Companies that sign up for Software Assurance are, in essence, committing in advance to buying every upgrade — without knowing whether it will be any good, or even whether or not Microsoft will, in fact, release any upgrades at all during the three-year contract.
“In the old days, a company could buy one version of Office,” a Microsoft spokesperson told me. “They could run it for 50 years, and then tell us, [OE]I want the newest version, and I want the upgrade price.[base ‘] For Microsoft, this income stream was uneven and unpredictable.”
On that we can agree: the beneficiary of the new program is Microsoft, not the customer. ” Amen!
What does the Worldcom collapse mean for Joe Public?
Useful analysis by The Motley Fool. Basically, it matters to anyone with an investment-based pension.
Nathan Myhrvold on software defects. It’s all the user’s fault, apparently.
“The classic dilemma in software is that people continually want more and more and more stuff,” says Nathan Myhrvold, former chief technology officer of Microsoft. Unfortunately, he notes, the constant demand for novelty means that software is always “in the bleeding-edge phase,” when products are inherently less reliable. In 1983, he says, Microsoft Word had only 27,000 lines of code. “Trouble is, it didn’t do very much” — which customers today wouldn’t accept. If Microsoft had not kept pumping up Word with new features, the product would no longer exist. ”Users are tremendously non-self-aware,” Myhrvold adds. At Microsoft, he says, corporate customers often demanded that the company simultaneously add new features and stop adding new features. “Literally, I’ve heard it in a single breath, a single sentence. ‘We’re not sure why we should upgrade to this new release — it has all this stuff we don’t want — and when are you going to put in these three things?’ And you say, ‘Whaaat?'” Myhrvold’s sardonic summary: “Software sucks because users demand it to.”[Source.]
Why is software so bad?
“What’s surprising — astonishing, in fact — is that many software engineers believe that software quality is not improving. If anything, they say, it’s getting worse. It’s as if the cars Detroit produced in 2002 were less reliable than those built in 1982.”

Data segment »
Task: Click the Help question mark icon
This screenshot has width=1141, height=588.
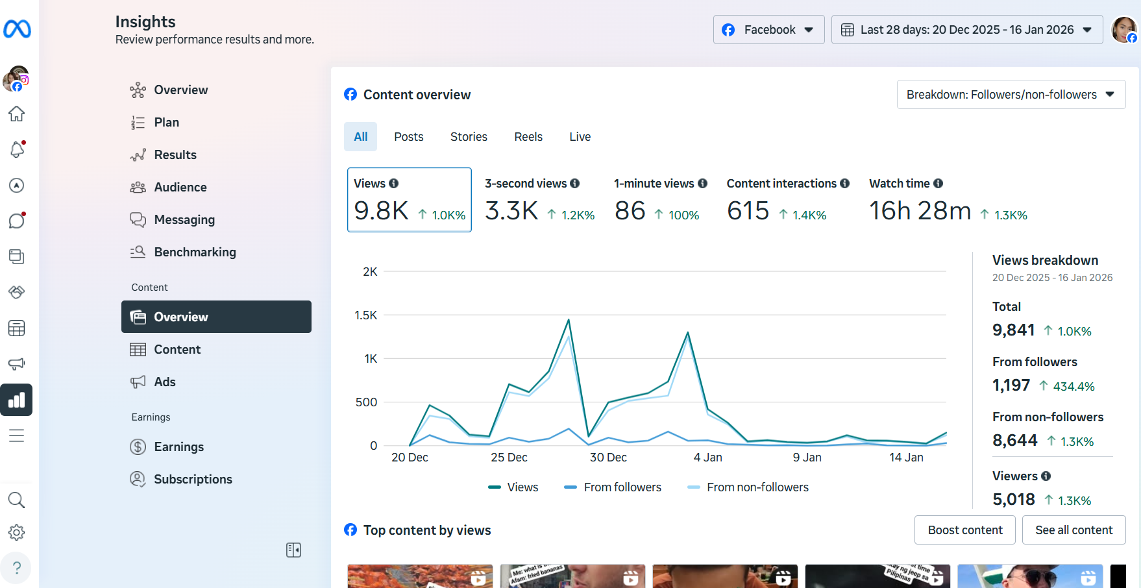Action: tap(17, 568)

Tasks to complete »
#1 Copy everything in the software commentary from "Companies that sign" down to "for Joe Public?", word for word.
#2 According to the software commentary, how many lines of code did Microsoft Word have in 1983?
#3 Go on with the software commentary from the point where it stops.

List of answers »
#1
Companies that sign up for Software Assurance are, in essence, committing in advance to buying every upgrade — without knowing whether it will be any good, or even whether or not Microsoft will, in fact, release any upgrades at all during the three-year contract.
“In the old days, a company could buy one version of Office,” a Microsoft spokesperson told me. “They could run it for 50 years, and then tell us, [OE]I want the newest version, and I want the upgrade price.[base ‘] For Microsoft, this income stream was uneven and unpredictable.”
On that we can agree: the beneficiary of the new program is Microsoft, not the customer. ” Amen!
What does the Worldcom collapse mean for Joe Public?

#2 27,000 lines of code.

#3
[…]
‘ Microsoft released Windows XP on Oct. 25, 2001. That same day, in what may be a record, the company posted 18 megabytes of patches on its Web site: bug fixes, compatibility updates, and enhancements. Two patches fixed important security holes. Or rather, one of them did; the other patch didn’t work. Microsoft advised (and still advises) users to back up critical files before installing the patches. Buyers of the home version of Windows XP, however, discovered that the system provided no way to restore these backup files if things went awry. As Microsoft’s online Knowledge Base blandly explained, the special backup floppy disks created by Windows XP Home ‘do not work with Windows XP Home. ” [more…]
The author believes that the problem will only be solved when a software company is successfully sued for a problem arising from its malfunctioning software. Could this be the first time in history that lawyers were the solution to a problem?
First major book on ICANN?
MIT Press has published Ruling the Root: Internet Governance and the Taming of Cyberspace, a new book by Milton Mueller, ICANNWatch.org editor and director of the graduate program in telecommunications and network management at Syracuse University’s School of Information Studies. Salon’s Andrew Leonard’s review provides a brief yet illuminating narrative description of ICANN’s relatively short history and its current challenges.
Nice quote from Francis Bacon about the difficulty of explaining complex stuff to a bemused public
” Those whose conceits are seated in popular opinions, need only but to prove or dispute; but those whose conceits are beyond popular opinions, have a double labor: the one to make themselves conceived, and the other to prove and demonstrate. So that it is of necessity with them to have recourse to similitudes and translations [that is, metaphors] to express themselves.”